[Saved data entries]
====

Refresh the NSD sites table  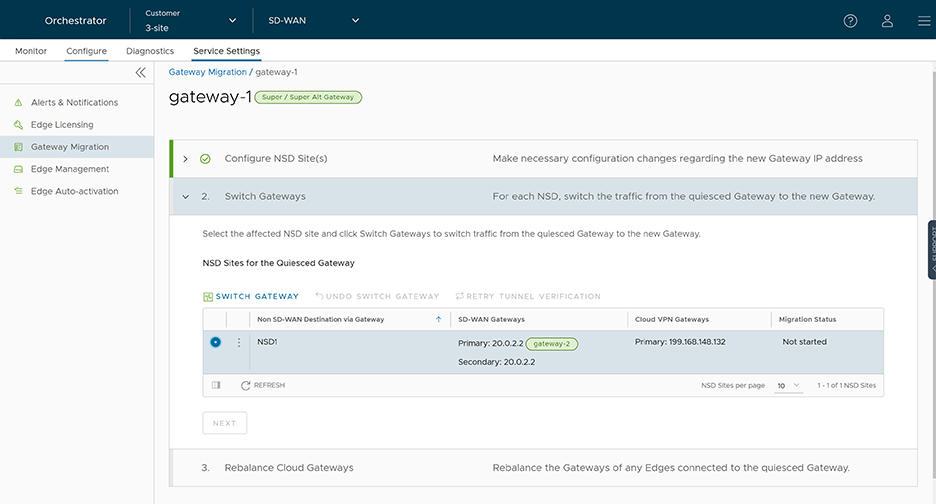263,385
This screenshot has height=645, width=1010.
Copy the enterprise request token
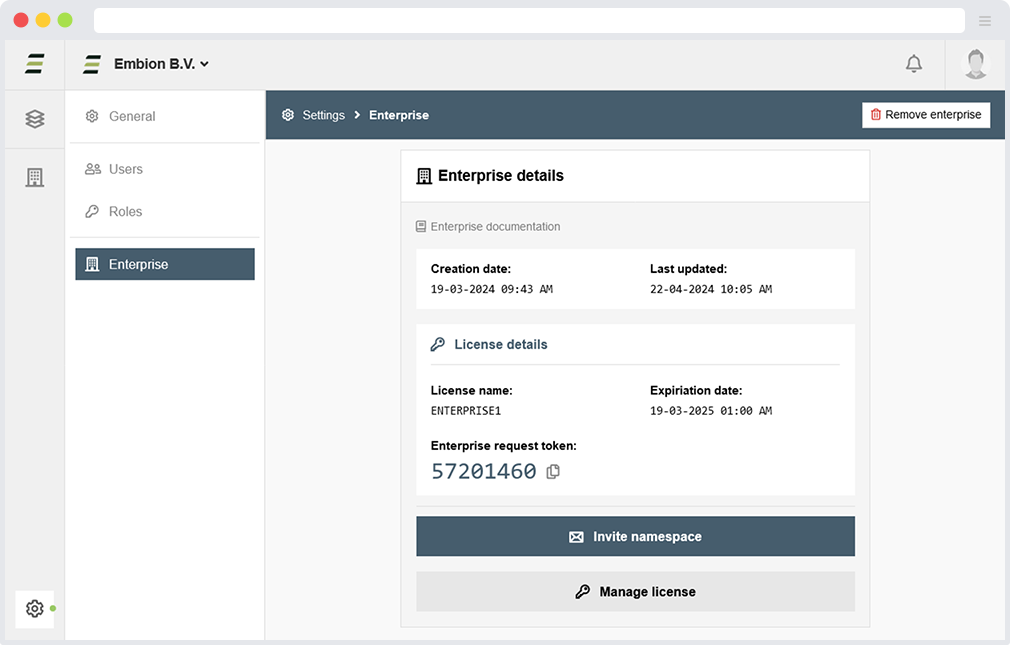click(x=553, y=471)
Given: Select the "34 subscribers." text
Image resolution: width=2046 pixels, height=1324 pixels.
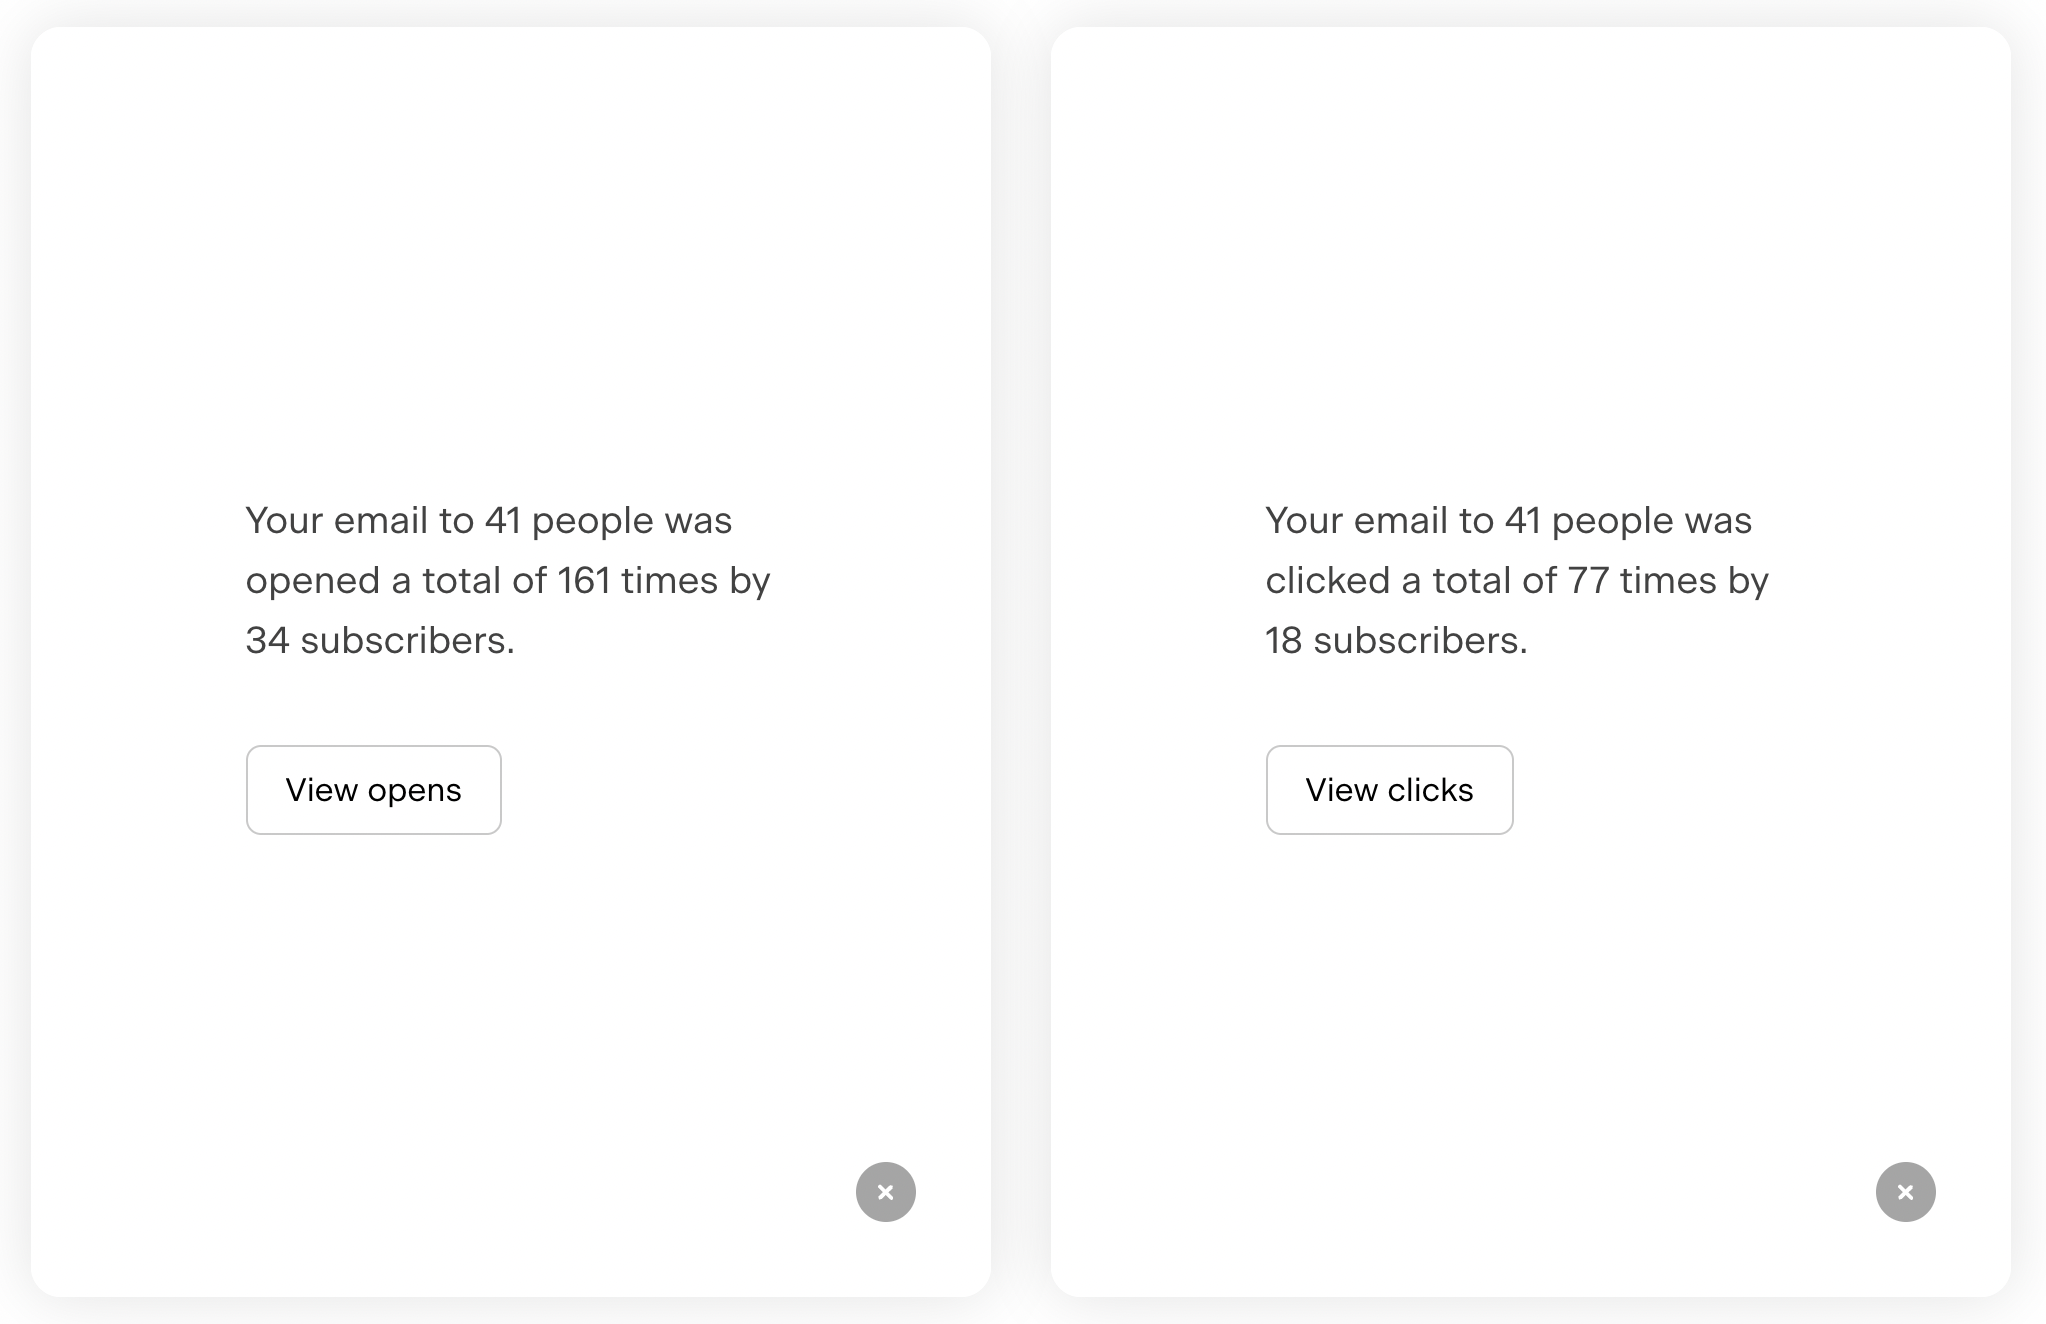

====

After locating the line with "Copy the enterprise request token", transcribe it and the rest of the data above exactly as written, without any picture.

_Exercise solution_:
Copy the enterprise request token
click(x=553, y=471)
Given: Select the "34 subscribers." text
Image resolution: width=2046 pixels, height=1324 pixels.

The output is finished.